Chapter 4

8.8K 818 32
                                    

Happy reading...







Masih pagi yang sama dengan suasana kantor yang begitu membosankan dengan kesibukan yang terlalu monoton.

Jeon Jungkook yang menyandang jabatan sebagai kepala manager keuangan melangkah dengan tenang seperti biasa, menyapa beberapa karyawan yang tak sengaja berpapasan dengannya dengan senyum manis yang menjurus kearah cantik. Salah satu atasan yang tak ayal menjadi salah satu bagian bahan perbincangan karena pawakannya yang dewasa dengan usianya yang matang. Tak ayal pun banyak kaum hawa yang dengan terang-terangan memberi perhatian lebih agar si pria Jeon mungkin bisa membagi hati.

Namun sayangnya, dibalik segala keramahan dengan sikap dewasanya adalah terbangun sebuah tembok berdasar prinsip yang mungkin tak akan bisa ditembus oleh siapapun.

Jeon Jungkook itu pria matang berusia tiga puluh lima, yang beruntung dicintai oleh si bocah berumur sembilan belas__ turunan Kim yang bahkan kekayaannya tak perlu dipertanyakan lagi.

Namun Jungkook tetaplah Jungkook, seorang pria matang yang enggan menurunkan ego. Yang ia yakini hanyalah tak sepantasnya harga dirinya harus di injak-injak oleh seorang bocah yang bahkan belum genap dua puluh. Hingga melupakan fakta, bahwa cinta tak akan pernah berpatokan pada siapa dan dimana. Apalagi hanya umur yang akan tetap menjadi sebuah angka, karena kedewasaan adalah sebuah pilihan bukan umur yang menentukan.







Langkahnya lagi-lagi terhenti saat dilihatnya sebuah paper bag dengan logo brand Louis Vuitton teronggok rapi diatas mejanya.

Dahinya berkerut, mendekat sekedar melongok isi dari papper bag yang terlihat mengkilap.

"Sepatu ?" Gumamnya.

Hingga detik berikutnya dia sadar, siapa lagi bajingan kecil yang berani mengobrak abrik ruangannya kalau bukan si bocah Kim.

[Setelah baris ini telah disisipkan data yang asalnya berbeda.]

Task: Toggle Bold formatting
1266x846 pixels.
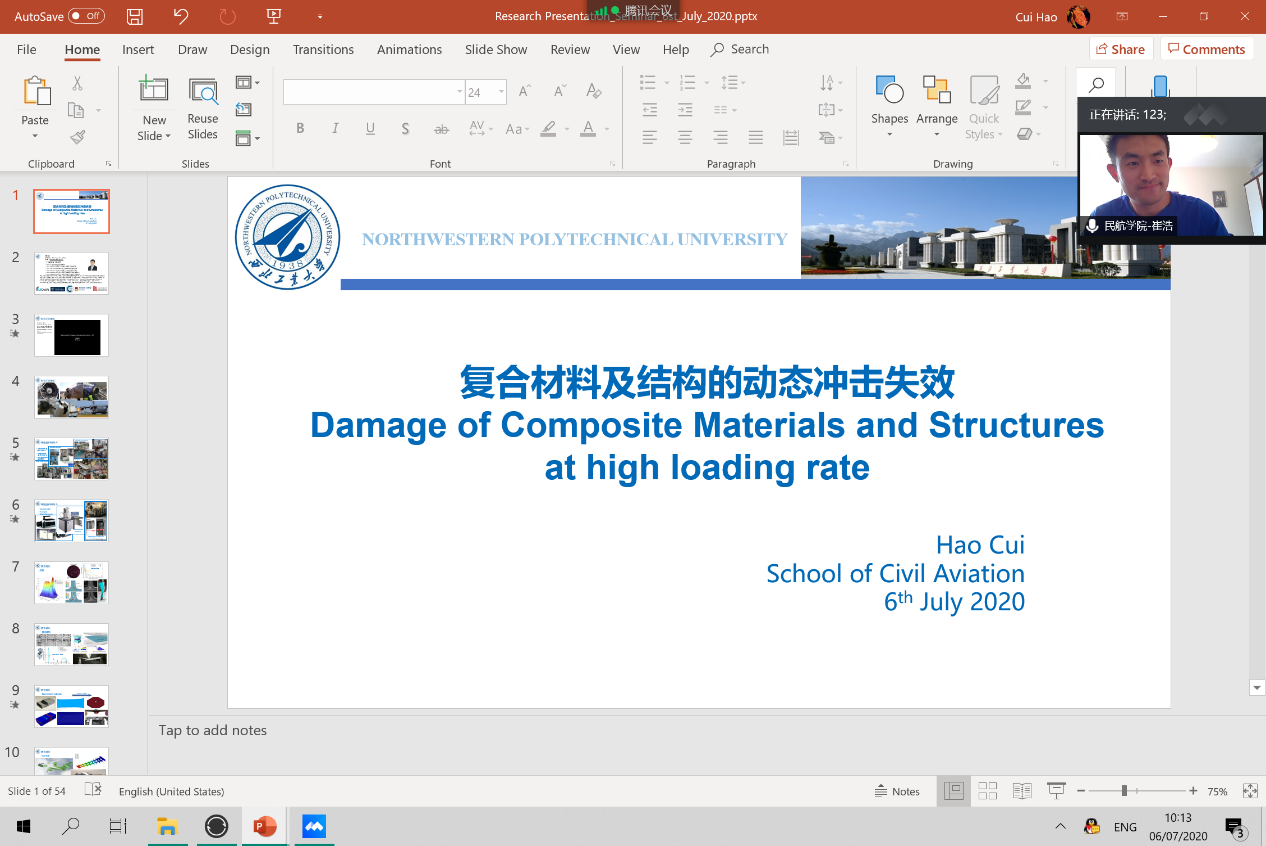Action: pos(300,128)
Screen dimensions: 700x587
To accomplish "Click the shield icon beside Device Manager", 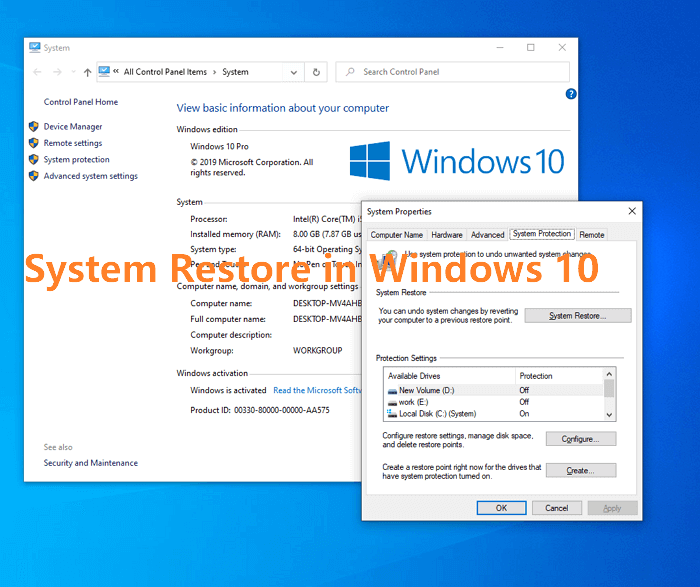I will point(33,127).
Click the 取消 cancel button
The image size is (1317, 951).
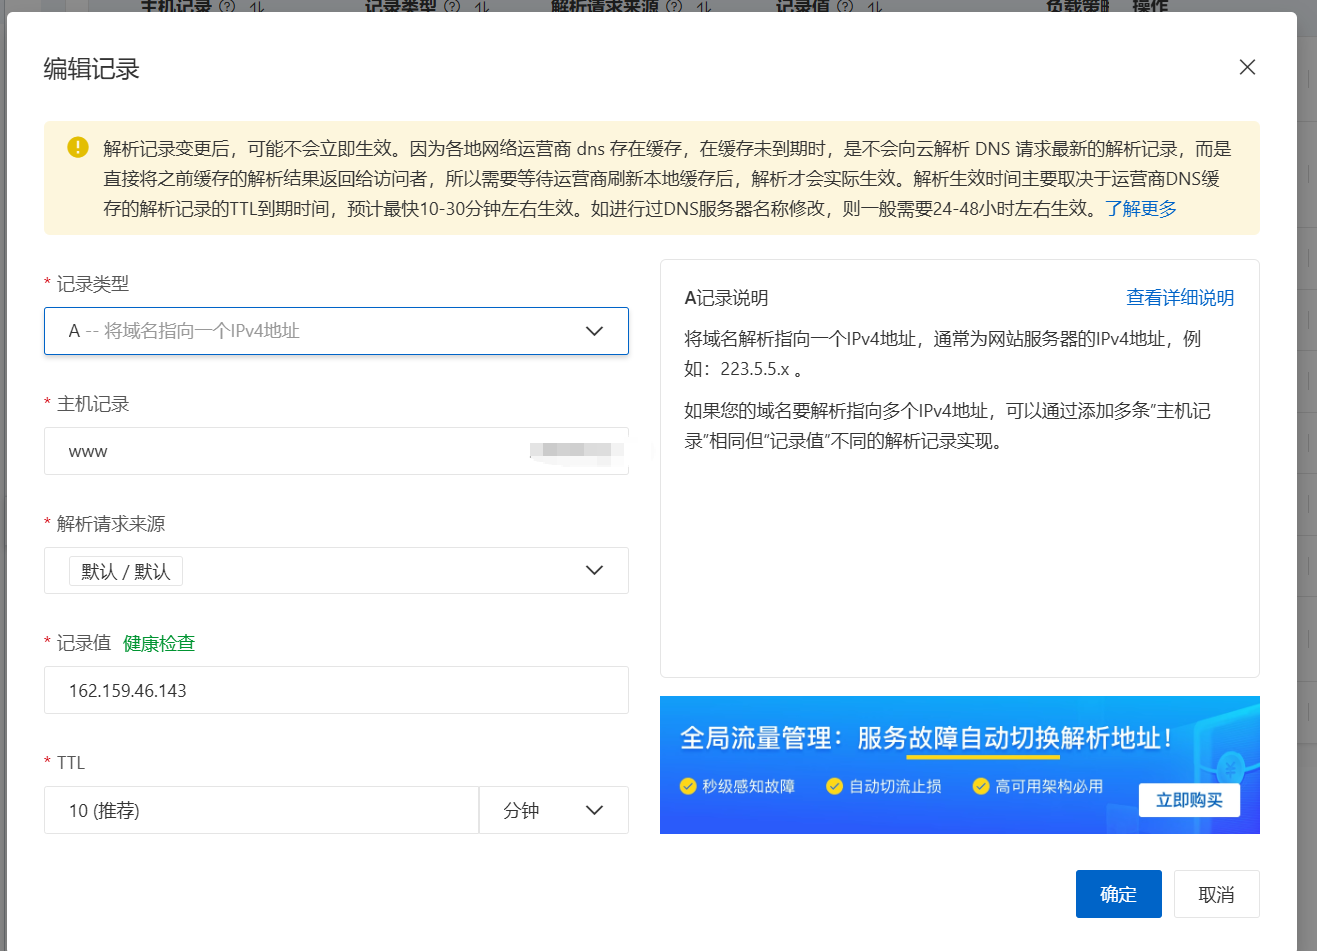1216,893
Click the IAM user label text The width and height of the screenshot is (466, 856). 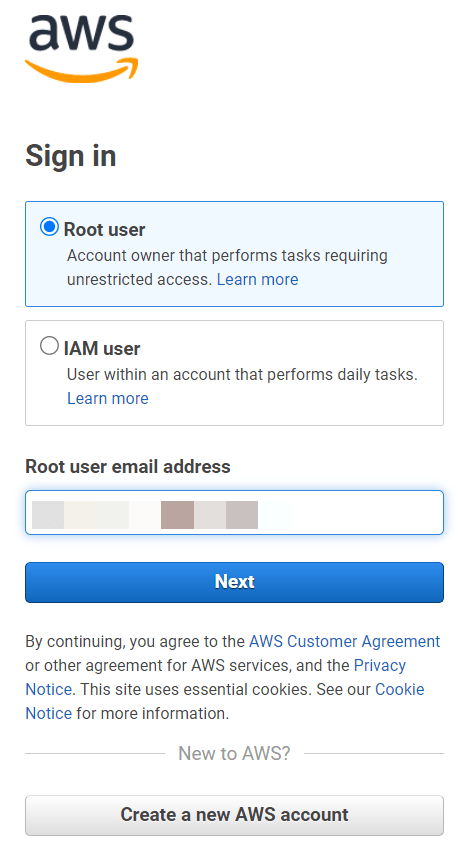coord(102,348)
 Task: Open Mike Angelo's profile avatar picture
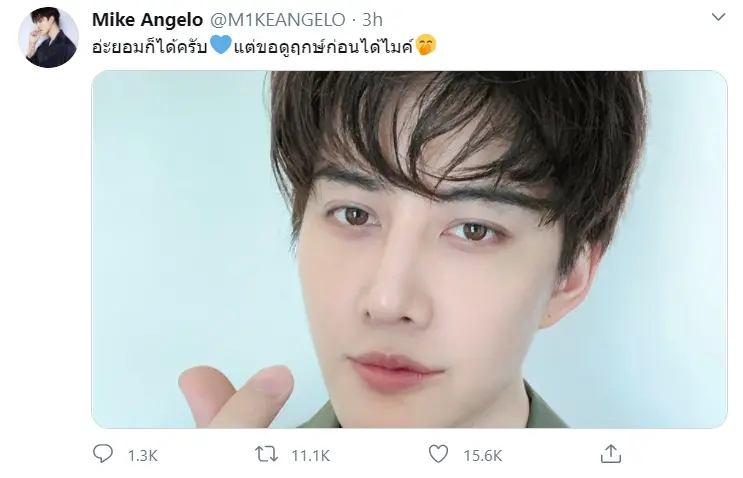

Dan apa-apaan sepatu mahal yang kini bertengger elegan diatas mejanya ini.

Dan hembusan nafas panjang terdengar, Jungkook memilih abai pada keberadaan paper bag tersebut dan mulai berkutat dengan laporan-laporan yang menumpuk seperti biasa. Hingga sebuah ketukan halus menyapa pendengarannya, melirik sebentar ke arah jam dinding kemudian menyahut sebagai jawaban. Lalu seorang wanita terlihat masuk kedalam ruangannya, tersenyum sopan setelah membungkuk pelan kearahnya.

"Ada yang bisa saya bantu Nicole-ssi ?"

Nicole__ sekretaris tuan Kim tersenyum ramah kemudian menyerahkan secarik kertas kearah Jungkook.

"Ini adalah jadwal dari Tuan Kim untuk anda Jeon gwajangnim."

Seketika wajah cantik Jungkook mengerut kala membaca jadwal yang dimaksud. Hampir saja dirinya mengumpat kala membawa rentetan tinta hitam yang tercetak pada kertas yang sedang dia baca.

Ini adalah jadwalnya sebagai pengajar dadakan tentang perusahaan untuk bocah bangsat bermarga Kim yang sialnya adalah anak tunggal dari pemilik perusahaan kini dia bekerja.

"Setiap hari di jam kerja ?" Jungkook menatap Nicole meminta penjelasan.

"Ya gwajangnim, jadi seharusnya hari ini adalah jadwal anda untuk menemani Tuan Muda Kim untuk mempelajari masalah perusahaan."

"Lalu pekerjaanku ?"

"Sudah saya atur dan sementara akan di handle oleh Tuan Park langsung."

"Baiklah terima kasih atas informasinya."


Dan saat bilah pintunya tertutup meninggalkan sosok Nicole dari penglihatannya, sebuah erangan frustasi terdengar dari si pria Jeon. Memijit pangkal hidungnya sekedar meredakan rasa pusing yang mendadak berdenyut disekeliling kepalanya.